Only two things separate this from being a truly good game: Firstly, the rosters simply don't deliver. If you aren't interested in updated player rosters, the GBA incarnation of 2006 is far too similar to last year's version. There's simply not enough that's new to warrant $20 more for the game. If you are interested, 2006's roster is even more incomplete than most NFL games, taking almost exclusively from the final rosters of the 2004-2005 NFL season. In addition, custom roster changes seem to glitch quite often, ending up with players in completely random teams wondering just how in the hell they got there.

Secondly, as in all Madden titles, teams are ranked by offensive rating, defensive rating, and overall power. Naturally, the team that won last year's Super Bowl gets the highest ranks, but even still, in Madden 2006, these ratings seem entirely arbitrary, even when watching the AI go against itself. The highest-ranked team, the New England Patriots, lose a good half of the time to the lowest-ranked team, the San Francisco 49ers. It leaves one to wonder exactly why the ratings are there, if the teams all play the same under the AI's control anyway.

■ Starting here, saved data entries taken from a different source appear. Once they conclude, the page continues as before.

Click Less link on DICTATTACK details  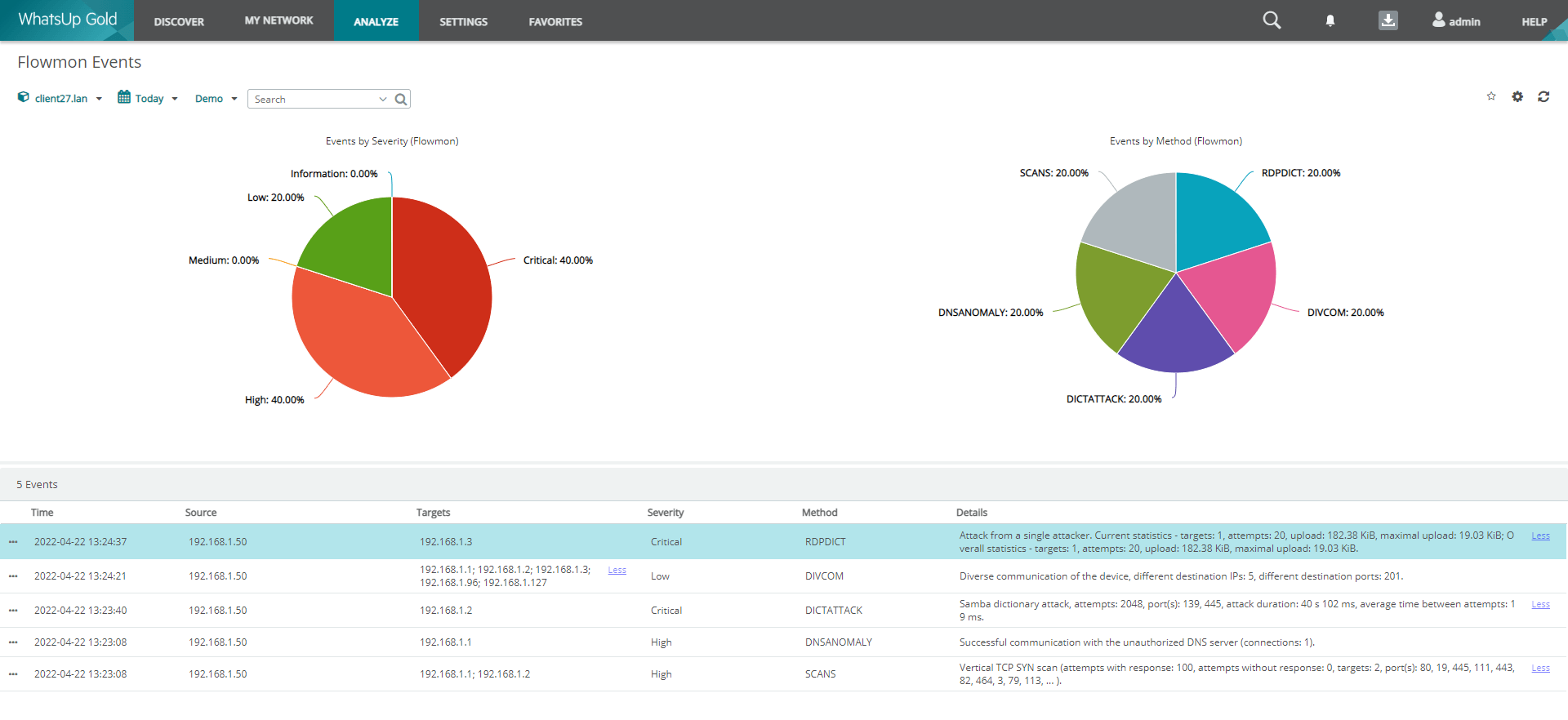(1540, 604)
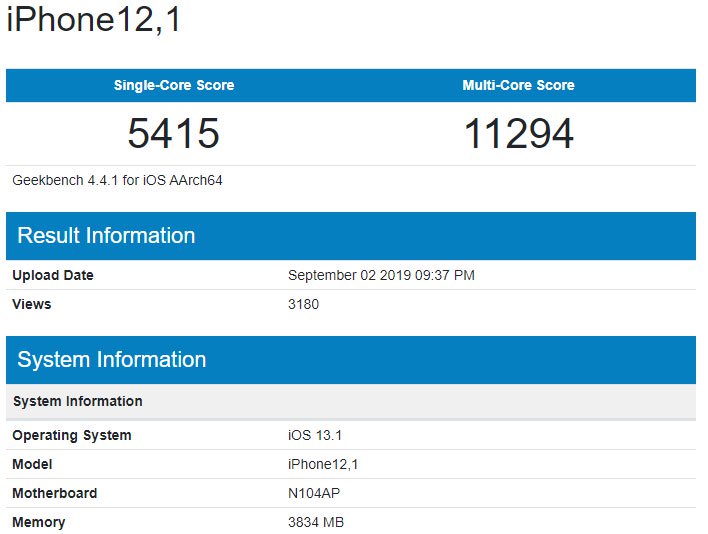Screen dimensions: 708x534
Task: Click the Result Information section header
Action: click(106, 236)
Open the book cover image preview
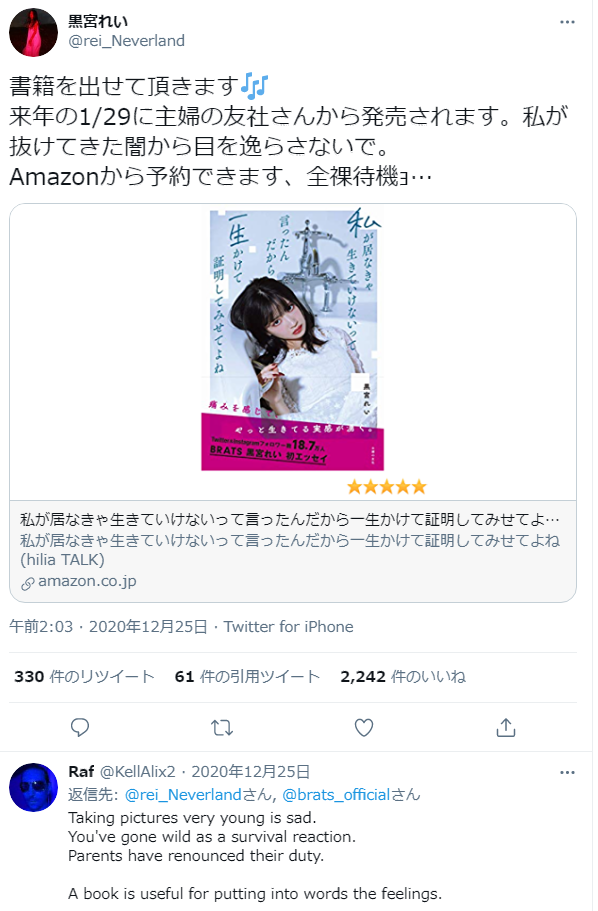 [293, 352]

Christmas Bonus Madden 2006 isn't the best game in the lot, but it's certainly a hell of a lot of fun. If you've never touched a football game in your life, it might be a little out of reach for you, and if you've played every football game out there, it might seem a bit boring and pointless. If you're looking for a portable NFL game to play on that long road trip to the next Super Bowl, however, you won't be disappointed.